That's quite some glue up!

If you have a modern thick blade, it can be difficult to camber with point finger pressure alone. (O strokes in center would be better)

When starting with a new blade, I now cant the blade by supporting one edge on a strip of 0.5mm plastic ( about 1/2 inch wide). This removes triangular shapes at the edges. (Repeat on other edge) After this a few strokes at the apex, or meeting point completes a nice camber. This is done on a coarse 800 grit stone. (600 or 700 or 1000 g will all do.) Your 1200 stone is too fine to remove much metal.

Angles are important. I grind at 25 degrees, shape and get wire edge on 800 stone and polish on 6,8,or 10 thousand grit.
The shaping bevel should be kept as narrow as possible, this ensures rapid sharpening.

The 800 work can be done at 30 degrees and the polishing work at 32 degrees. (I use 33deg and 35 degrees.) A2 does not like low angles.

I realize this may sound complicated, but it is not. Approx 4 mins to resharpen a plane blade.

The process may be seen best on my Plane Sharpening DVD which is available from me, or Lie-Nielsen who also have streaming.
 
I'm reminded of why I love diamond plates so much 8)

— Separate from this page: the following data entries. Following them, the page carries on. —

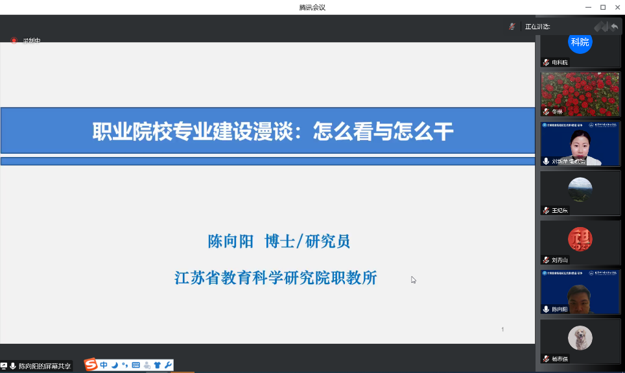Click the back arrow icon at top right
Image resolution: width=625 pixels, height=373 pixels.
pyautogui.click(x=614, y=27)
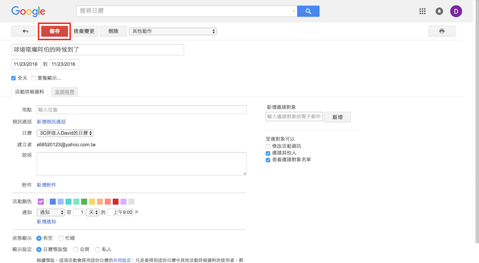Click the red 儲存 save button

pyautogui.click(x=55, y=31)
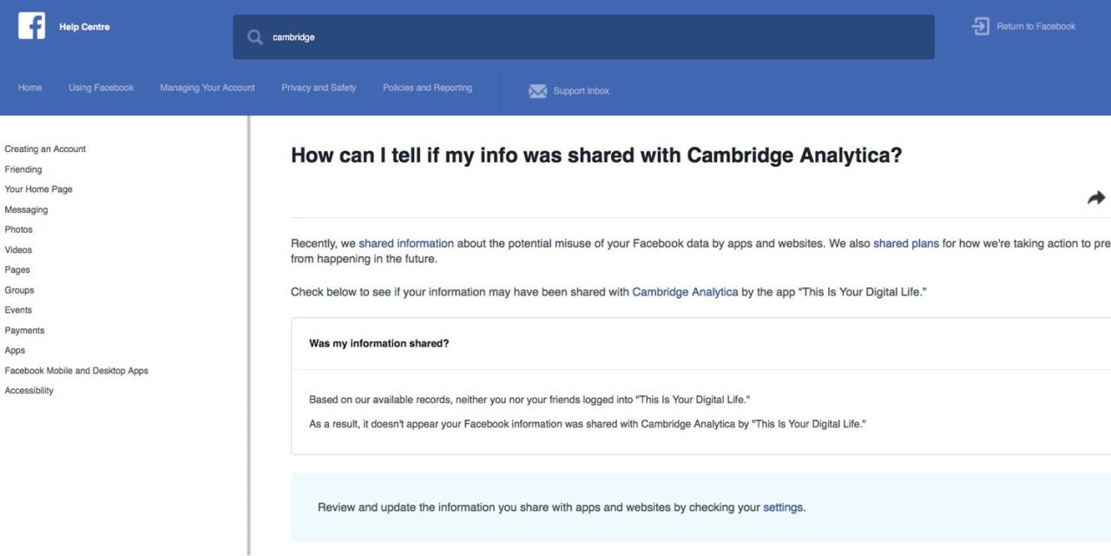Open the "settings" link
The image size is (1111, 556).
point(782,507)
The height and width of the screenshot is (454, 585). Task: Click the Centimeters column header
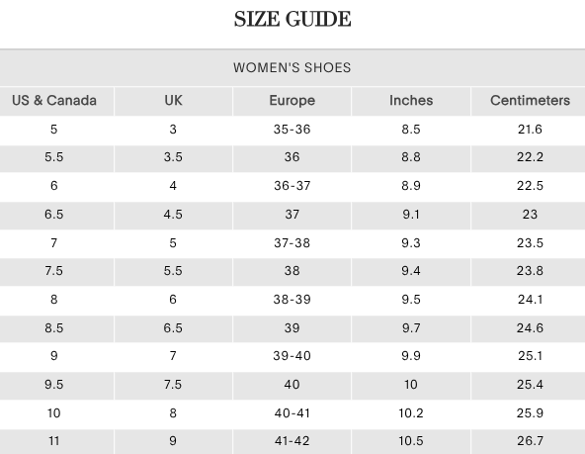[x=530, y=101]
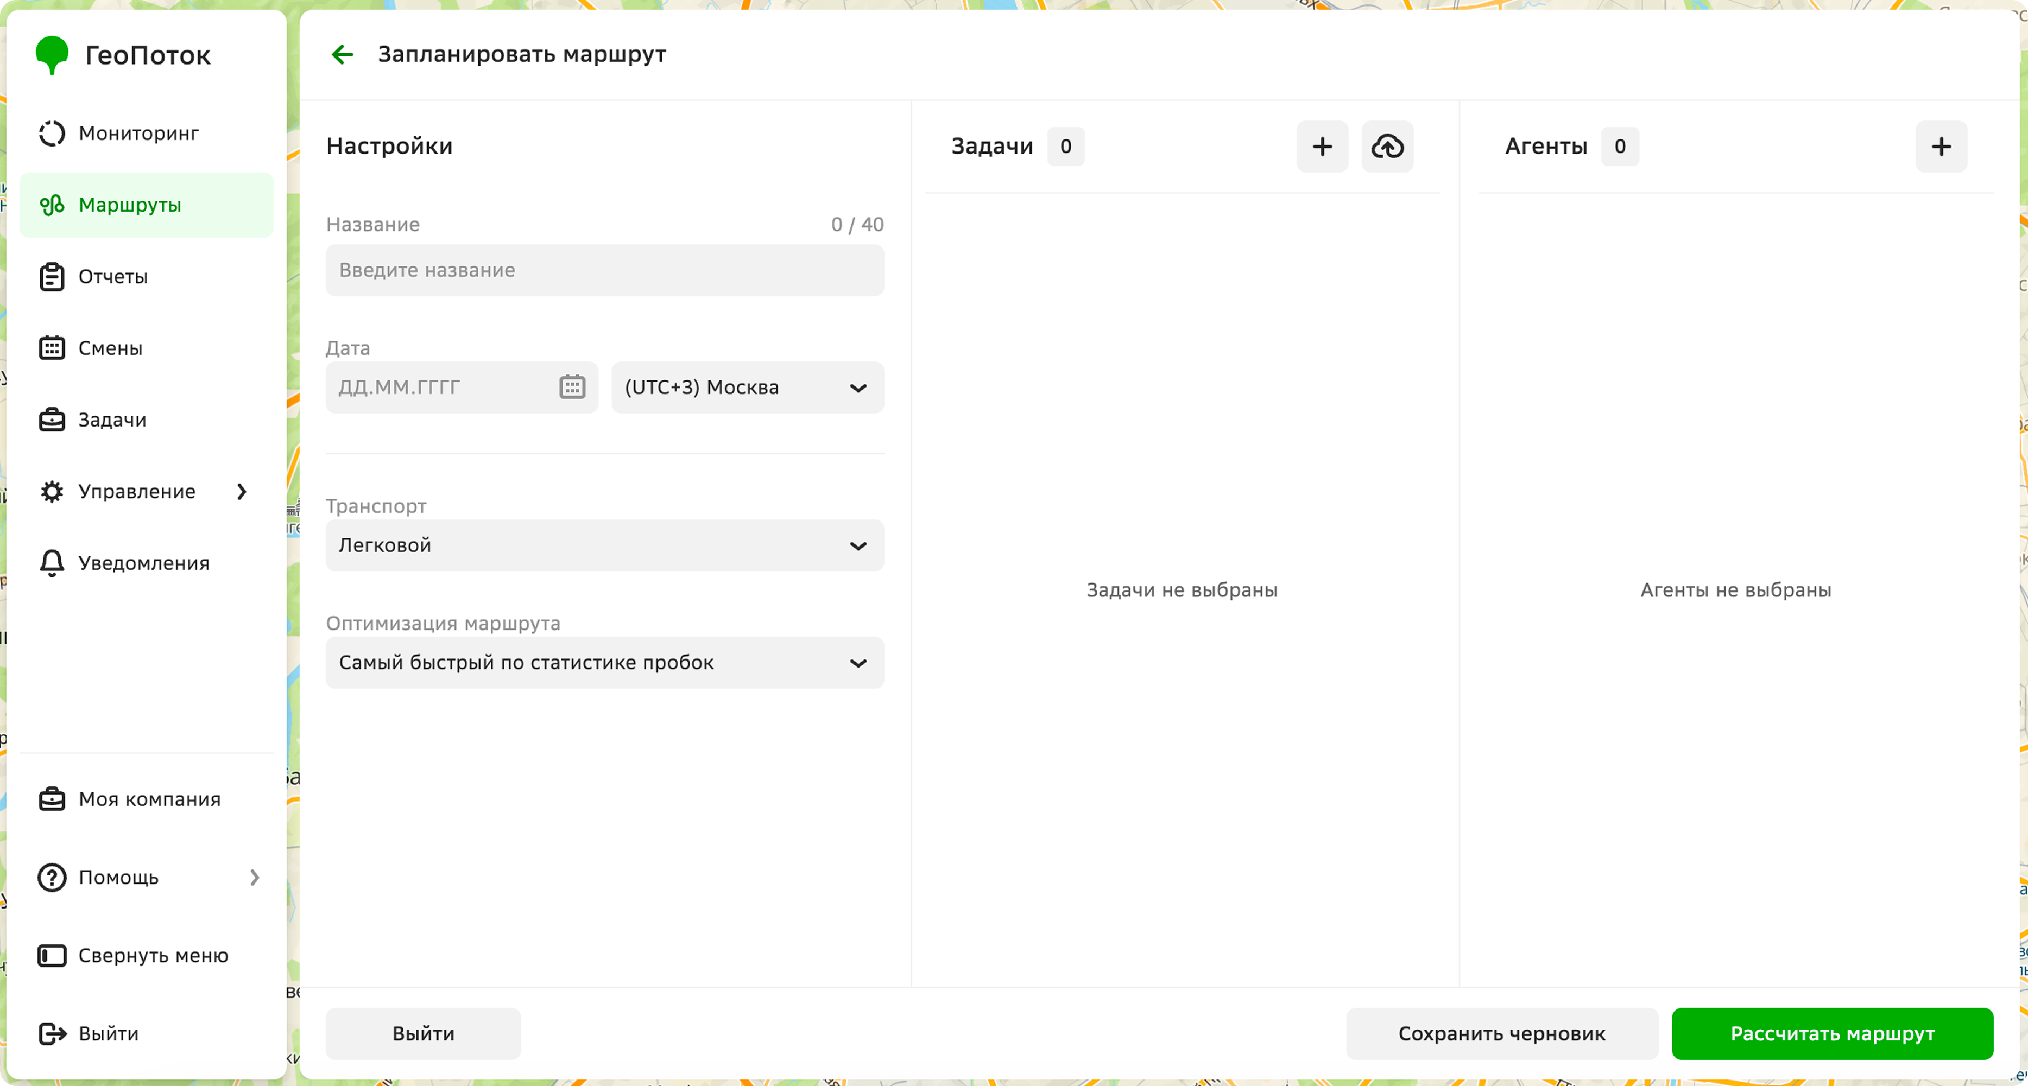
Task: Open the Транспорт dropdown showing Легковой
Action: click(x=605, y=545)
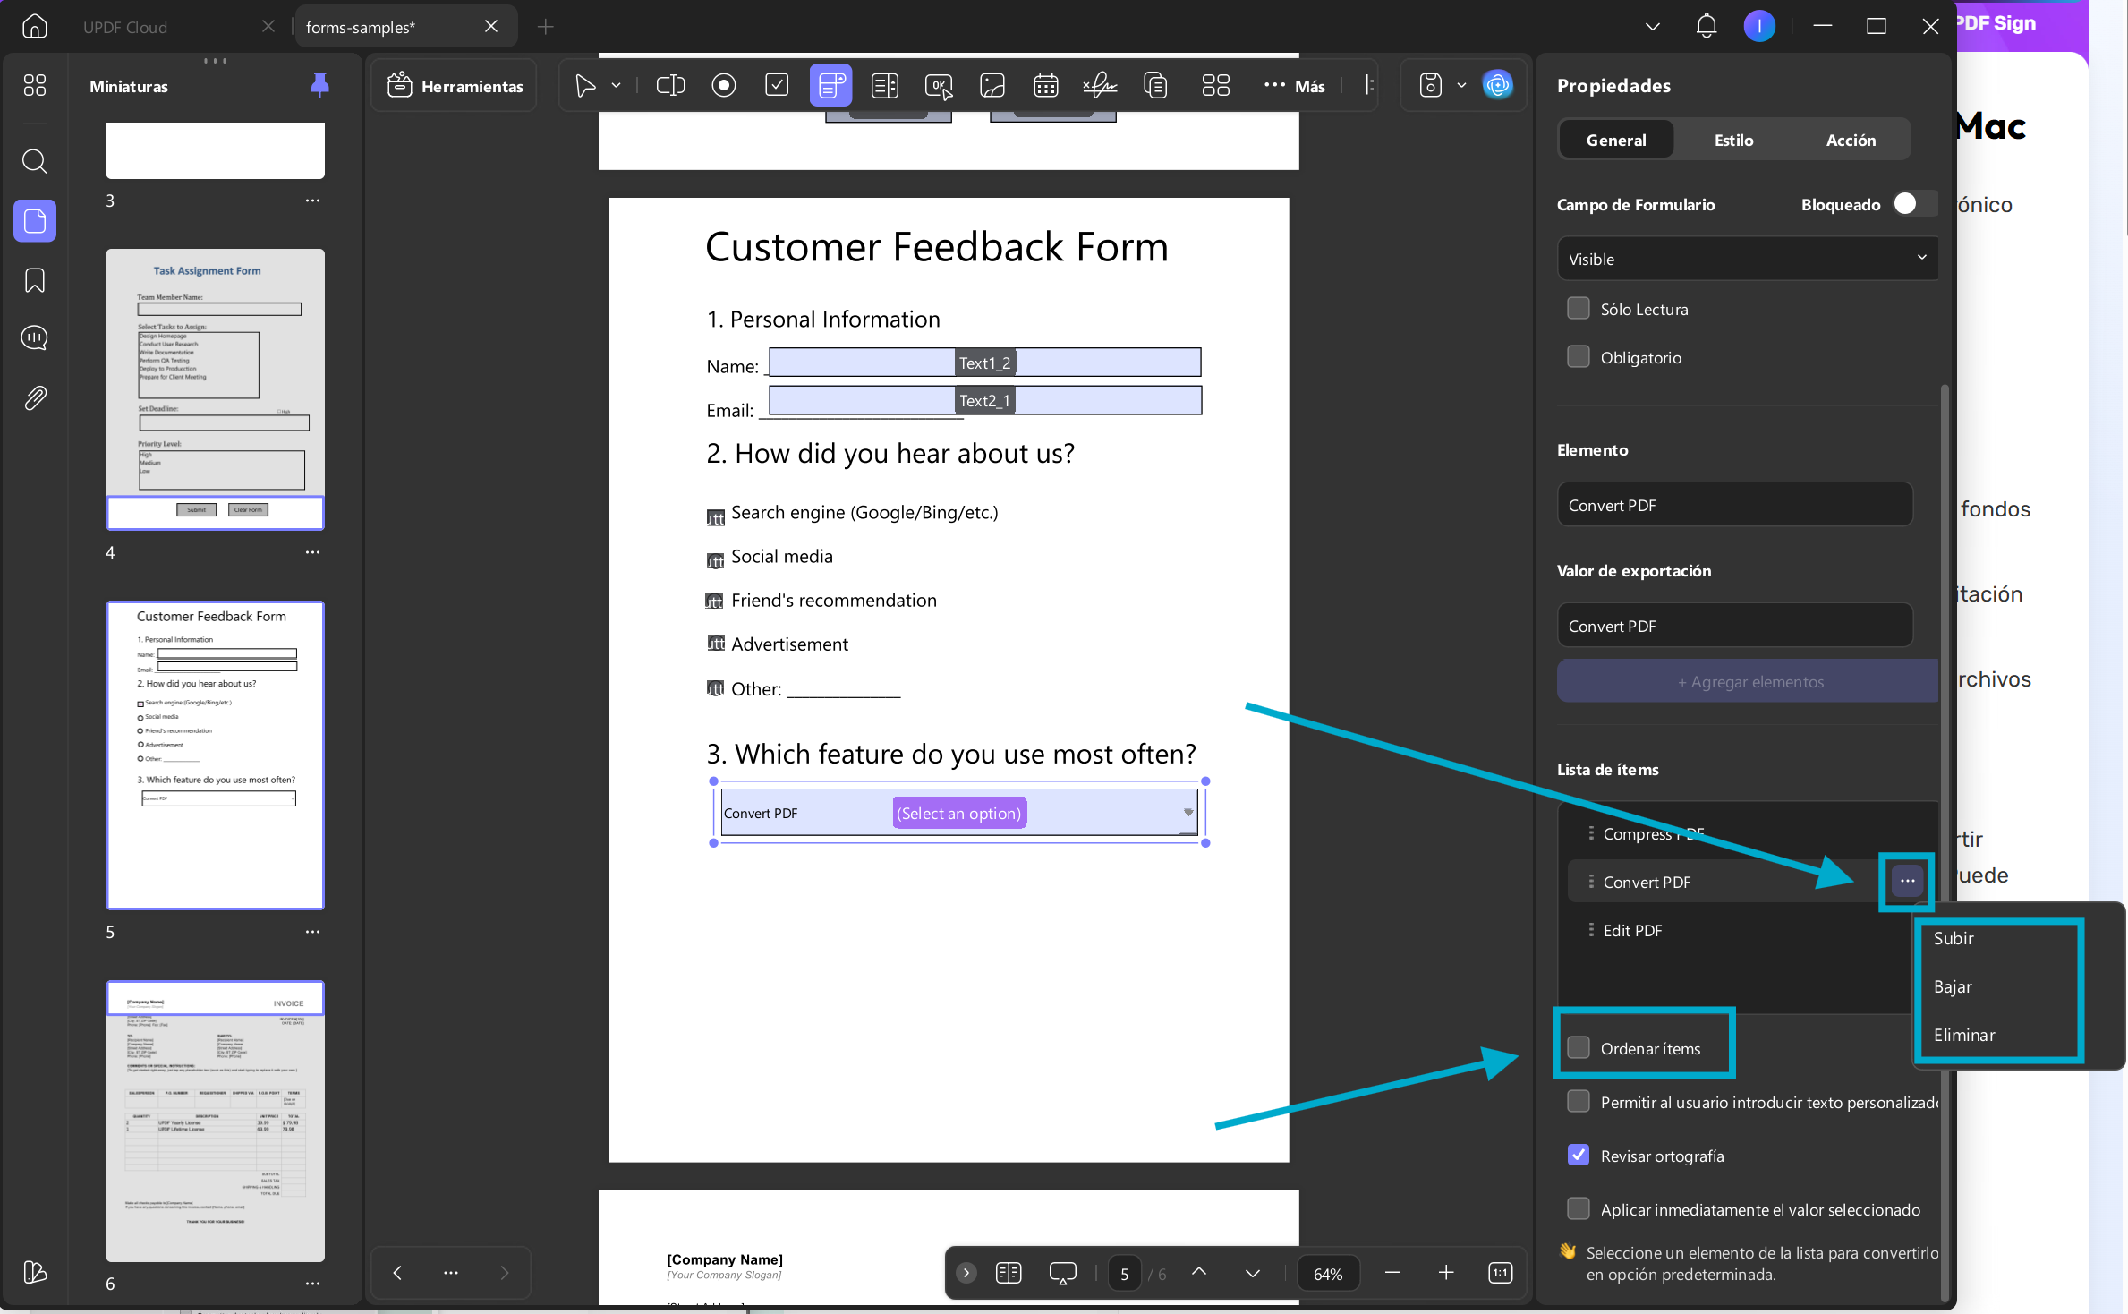Select the radio button field tool

click(x=724, y=86)
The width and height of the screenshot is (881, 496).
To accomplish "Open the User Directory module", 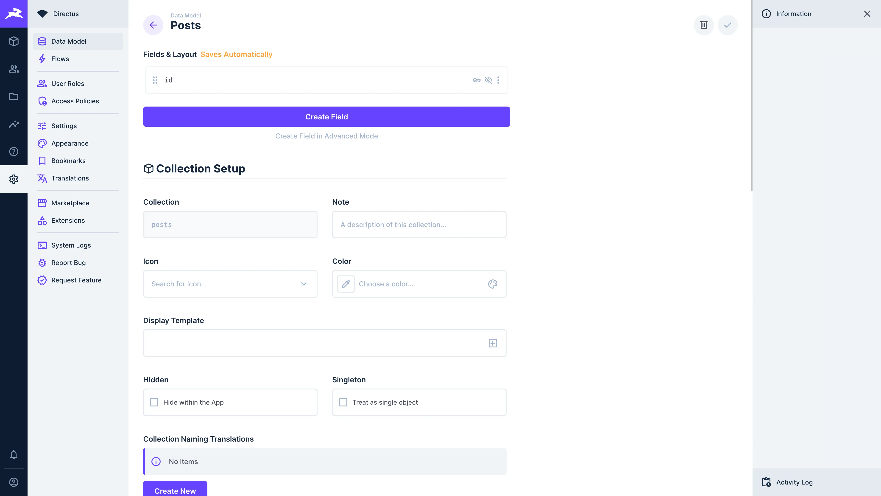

No dishing, no maintenance and fastest cutting by a country mile. And in normal carbon steels at least you don't have to worry about how wide your secondary has become, you can maintain a single flat or convex bevel forever and never visit a grinder again, barring accident. But then I think that's also the case with oilstones, despite being supposedly too slow to make this practical.